Out of the records below, copy all lines in which the word "computer" occurs.

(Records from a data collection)
========
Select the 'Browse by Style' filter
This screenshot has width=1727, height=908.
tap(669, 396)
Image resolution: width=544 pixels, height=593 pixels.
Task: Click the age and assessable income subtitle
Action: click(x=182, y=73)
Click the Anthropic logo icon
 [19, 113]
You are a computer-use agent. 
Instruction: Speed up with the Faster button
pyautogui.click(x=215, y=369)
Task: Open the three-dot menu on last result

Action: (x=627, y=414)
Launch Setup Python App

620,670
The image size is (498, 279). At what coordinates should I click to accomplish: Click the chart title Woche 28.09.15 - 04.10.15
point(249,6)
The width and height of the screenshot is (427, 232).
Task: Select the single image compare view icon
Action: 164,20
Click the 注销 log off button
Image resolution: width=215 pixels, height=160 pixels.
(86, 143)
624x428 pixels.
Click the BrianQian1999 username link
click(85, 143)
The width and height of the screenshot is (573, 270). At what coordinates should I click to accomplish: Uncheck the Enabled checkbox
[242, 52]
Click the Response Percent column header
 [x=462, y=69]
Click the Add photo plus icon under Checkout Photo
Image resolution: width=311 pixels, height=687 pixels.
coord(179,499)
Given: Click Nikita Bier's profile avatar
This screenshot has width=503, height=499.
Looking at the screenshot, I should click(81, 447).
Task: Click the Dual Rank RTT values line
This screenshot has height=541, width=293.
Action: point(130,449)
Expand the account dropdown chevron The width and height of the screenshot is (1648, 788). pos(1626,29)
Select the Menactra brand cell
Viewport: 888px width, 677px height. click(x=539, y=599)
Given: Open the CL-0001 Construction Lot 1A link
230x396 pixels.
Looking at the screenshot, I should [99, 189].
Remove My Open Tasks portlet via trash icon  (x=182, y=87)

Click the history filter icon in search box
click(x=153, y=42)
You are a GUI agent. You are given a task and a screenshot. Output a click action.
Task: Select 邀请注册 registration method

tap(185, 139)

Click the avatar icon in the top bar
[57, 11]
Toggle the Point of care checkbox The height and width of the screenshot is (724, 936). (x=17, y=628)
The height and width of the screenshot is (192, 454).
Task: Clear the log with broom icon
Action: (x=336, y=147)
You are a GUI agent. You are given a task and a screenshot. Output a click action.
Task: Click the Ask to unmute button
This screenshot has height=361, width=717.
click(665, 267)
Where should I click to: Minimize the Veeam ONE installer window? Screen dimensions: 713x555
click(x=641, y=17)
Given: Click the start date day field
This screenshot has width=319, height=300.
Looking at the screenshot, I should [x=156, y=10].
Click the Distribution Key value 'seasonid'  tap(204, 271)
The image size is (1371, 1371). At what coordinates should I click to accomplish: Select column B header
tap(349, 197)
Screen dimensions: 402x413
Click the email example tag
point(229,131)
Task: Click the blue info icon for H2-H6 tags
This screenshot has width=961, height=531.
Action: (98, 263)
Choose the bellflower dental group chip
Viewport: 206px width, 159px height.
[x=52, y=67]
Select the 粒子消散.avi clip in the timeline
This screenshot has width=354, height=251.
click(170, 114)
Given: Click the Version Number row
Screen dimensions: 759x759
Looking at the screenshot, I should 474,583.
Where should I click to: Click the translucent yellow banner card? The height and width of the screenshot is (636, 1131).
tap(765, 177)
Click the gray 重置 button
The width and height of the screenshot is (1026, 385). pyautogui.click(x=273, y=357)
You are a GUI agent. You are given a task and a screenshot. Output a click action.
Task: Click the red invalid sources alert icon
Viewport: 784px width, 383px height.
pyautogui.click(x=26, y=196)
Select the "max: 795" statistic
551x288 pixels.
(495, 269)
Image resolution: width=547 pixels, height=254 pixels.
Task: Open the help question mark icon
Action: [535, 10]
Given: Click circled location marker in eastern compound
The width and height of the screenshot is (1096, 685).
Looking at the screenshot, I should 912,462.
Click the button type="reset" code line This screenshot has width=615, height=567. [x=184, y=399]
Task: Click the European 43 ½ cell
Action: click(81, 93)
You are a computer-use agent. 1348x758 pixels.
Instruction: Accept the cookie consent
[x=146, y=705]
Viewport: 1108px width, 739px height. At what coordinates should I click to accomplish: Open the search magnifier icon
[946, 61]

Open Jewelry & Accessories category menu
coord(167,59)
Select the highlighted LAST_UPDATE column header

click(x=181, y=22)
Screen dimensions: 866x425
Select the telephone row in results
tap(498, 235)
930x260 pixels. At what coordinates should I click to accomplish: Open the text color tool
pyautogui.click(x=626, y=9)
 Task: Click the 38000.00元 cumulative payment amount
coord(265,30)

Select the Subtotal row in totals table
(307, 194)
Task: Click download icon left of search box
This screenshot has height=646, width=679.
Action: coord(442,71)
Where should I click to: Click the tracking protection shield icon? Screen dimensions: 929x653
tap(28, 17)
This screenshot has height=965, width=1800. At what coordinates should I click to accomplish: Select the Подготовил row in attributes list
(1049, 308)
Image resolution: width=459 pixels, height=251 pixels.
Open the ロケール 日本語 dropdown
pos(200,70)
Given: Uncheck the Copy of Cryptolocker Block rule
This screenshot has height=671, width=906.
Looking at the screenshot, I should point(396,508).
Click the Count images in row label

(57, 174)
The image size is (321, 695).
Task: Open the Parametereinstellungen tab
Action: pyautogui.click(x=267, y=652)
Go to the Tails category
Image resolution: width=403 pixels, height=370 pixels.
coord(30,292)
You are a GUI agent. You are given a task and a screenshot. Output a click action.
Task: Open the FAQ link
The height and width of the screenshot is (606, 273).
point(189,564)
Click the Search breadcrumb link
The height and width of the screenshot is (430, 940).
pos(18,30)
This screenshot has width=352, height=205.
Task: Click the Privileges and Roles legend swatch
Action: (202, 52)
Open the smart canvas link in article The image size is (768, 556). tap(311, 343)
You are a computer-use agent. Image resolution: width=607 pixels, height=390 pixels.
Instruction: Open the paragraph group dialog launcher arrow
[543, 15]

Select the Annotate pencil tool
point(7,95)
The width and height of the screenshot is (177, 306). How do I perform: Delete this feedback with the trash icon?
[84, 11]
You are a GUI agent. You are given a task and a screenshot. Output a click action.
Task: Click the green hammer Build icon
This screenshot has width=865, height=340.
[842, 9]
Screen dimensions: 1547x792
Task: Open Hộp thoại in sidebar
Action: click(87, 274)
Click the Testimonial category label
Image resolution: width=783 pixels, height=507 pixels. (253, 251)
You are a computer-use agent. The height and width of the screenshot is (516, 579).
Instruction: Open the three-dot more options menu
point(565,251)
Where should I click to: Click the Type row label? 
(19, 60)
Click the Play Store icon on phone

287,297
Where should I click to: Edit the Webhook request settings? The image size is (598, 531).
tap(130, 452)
========
Response:
You are a computer-use agent. 
You are a computer-use agent. 1348x758 pixels.
You are a computer-use agent. Image resolution: width=607 pixels, height=390 pixels.
You are a computer-use agent. The height and width of the screenshot is (516, 579).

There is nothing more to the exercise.